Accordingly, the LD 106 turns ON. A pulse current having a pulse width equivalent to that of the input pulse p flows to the ground (GND) via the LD 106 and the NMOS transistors 101 and 102. In other words, when the NMOS transistor 102 is turned ON by the input pulse p, an output pulse current having the pulse width is applied to the LD 106, and consequently the LD 106 is subjected to pulse driving.
If the slew rate becomes high in pulse light emission of the LD 106, then overshoots, undershoots, and ringings occur due to parasitic inductance components of an IC substrate. In the worst instance, the LD 106 is destroyed.
In the conventional art, therefore, there is adopted a method of connecting the snubber circuit 107, which is a filter made up of a series circuit consisting of a resistor and a capacitor, in parallel with the LD 106 as shown in FIG. 19 in order to reduce the overshoots, undershoots, and ringings.

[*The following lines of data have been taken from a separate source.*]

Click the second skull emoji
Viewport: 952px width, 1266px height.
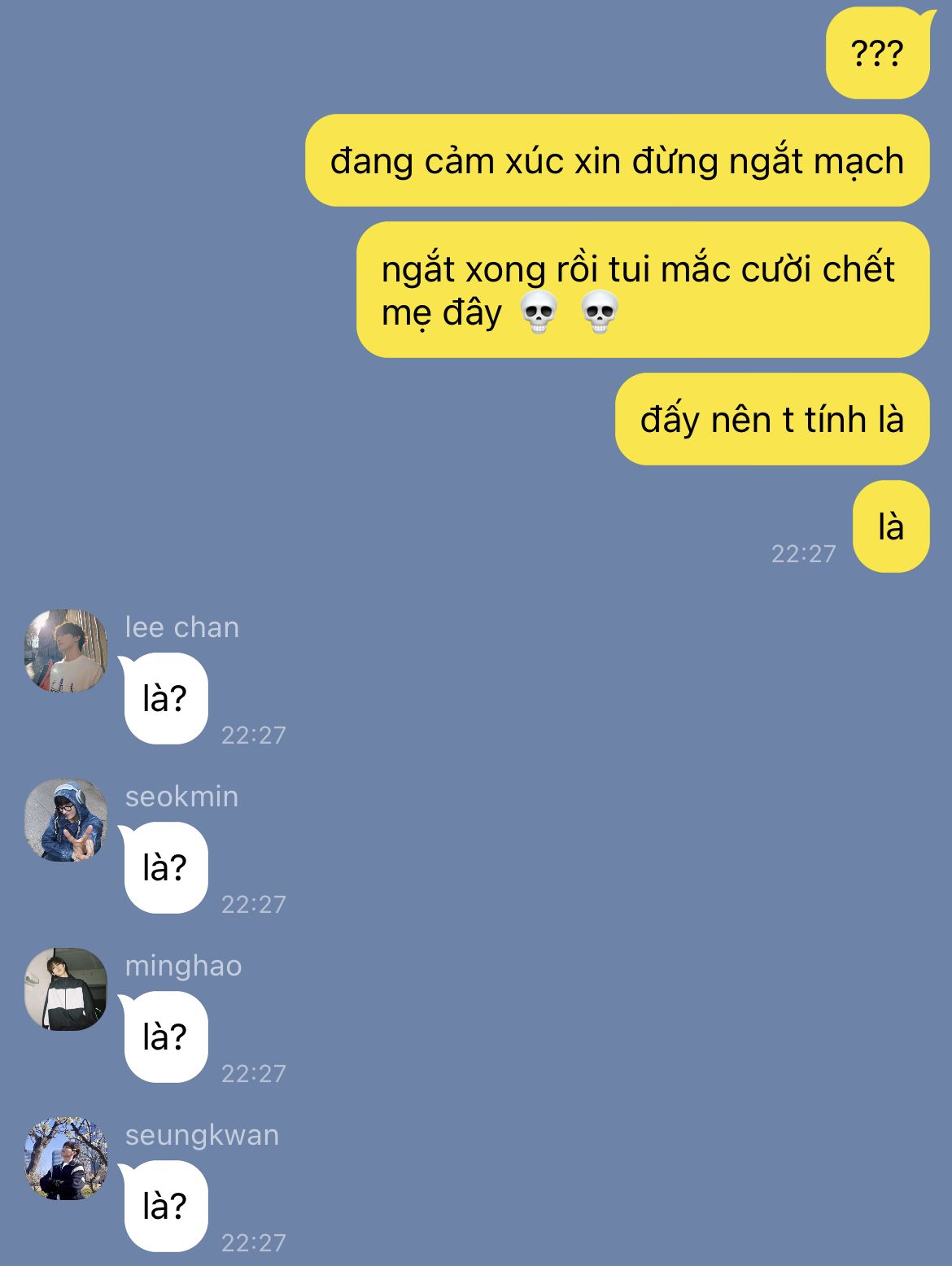600,312
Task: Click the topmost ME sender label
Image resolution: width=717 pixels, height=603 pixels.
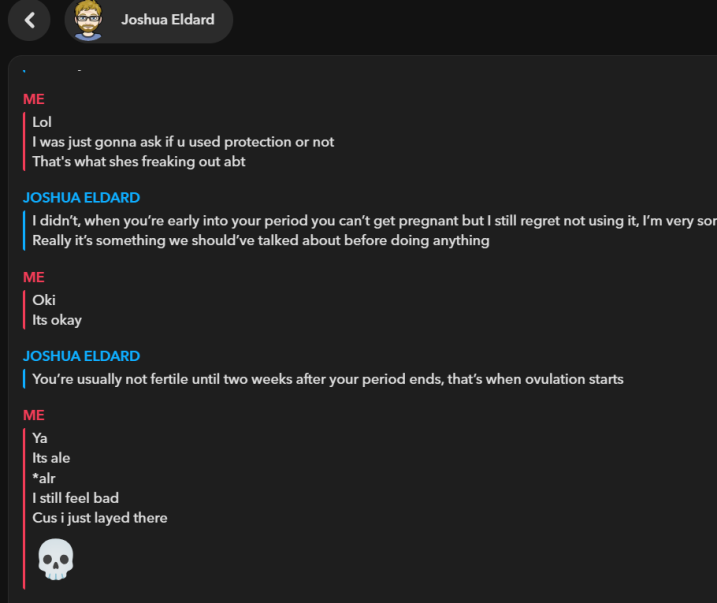Action: [x=34, y=100]
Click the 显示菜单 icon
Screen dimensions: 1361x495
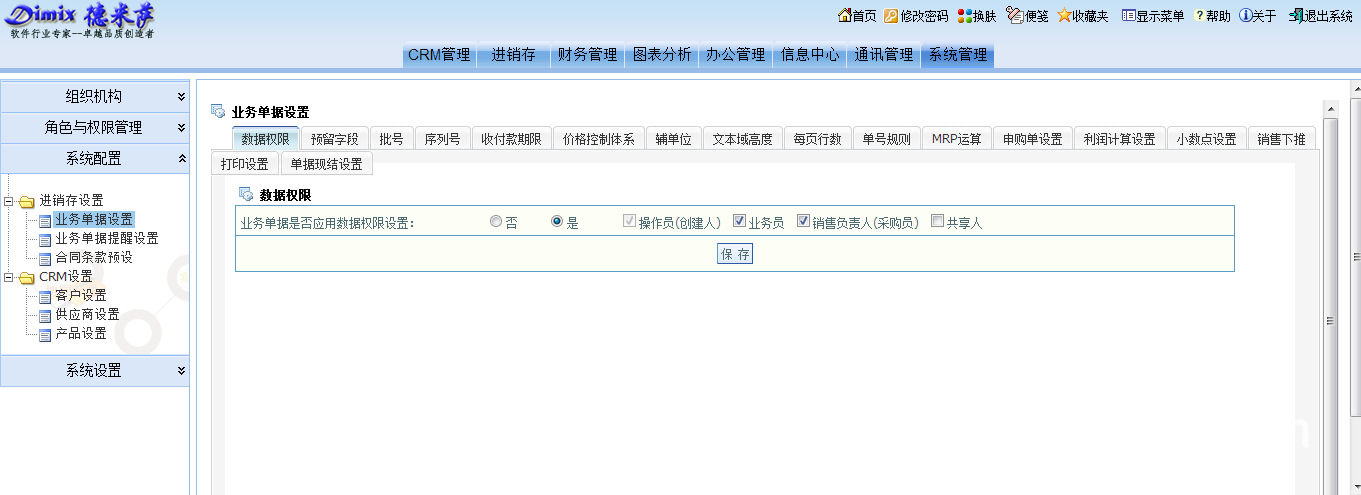pyautogui.click(x=1128, y=16)
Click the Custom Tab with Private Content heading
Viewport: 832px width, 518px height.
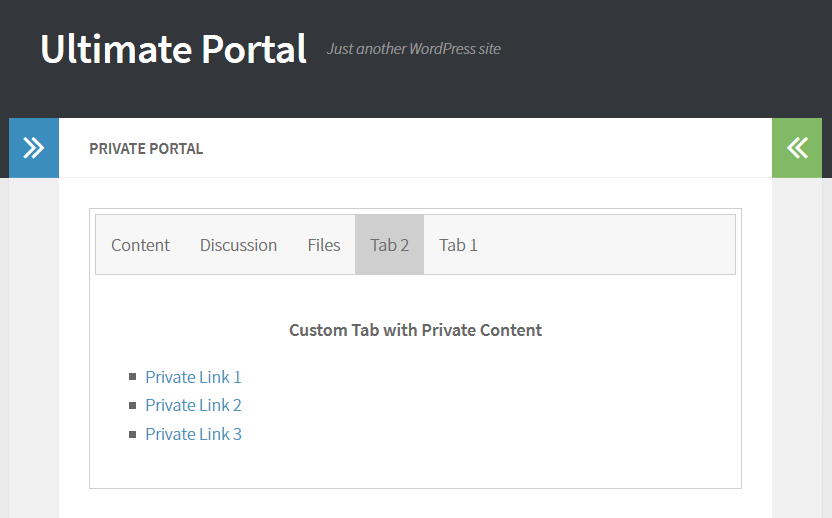tap(415, 330)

In the method of externally providing the snubber circuit 107 in order to reduce the overshoots, undershoots, and ringings, however, the number of components increases and requires much labor to set constants of the snubber circuit 107. Due to addition of the snubber circuit 107, the slew rate is lowered. This results in a problem that the data transfer rate cannot be increased in application to communication or storage.
On the other hand, when a distributed parameter circuit can be supposed as in long external wiring, there is a method of effecting impedance matching and thereby reducing overshoots, undershoots, and ringings caused by reflection.
This method is used frequently when wiring impedance is not so high and a pulse voltage is output with low output impedance. It is difficult to effect matching in an IC because it is necessary to make the impedance of external wiring a certain constant value. In other words, the pulse generation type is comparatively high in output impedance, and consequently the impedance matching technique cannot be adopted.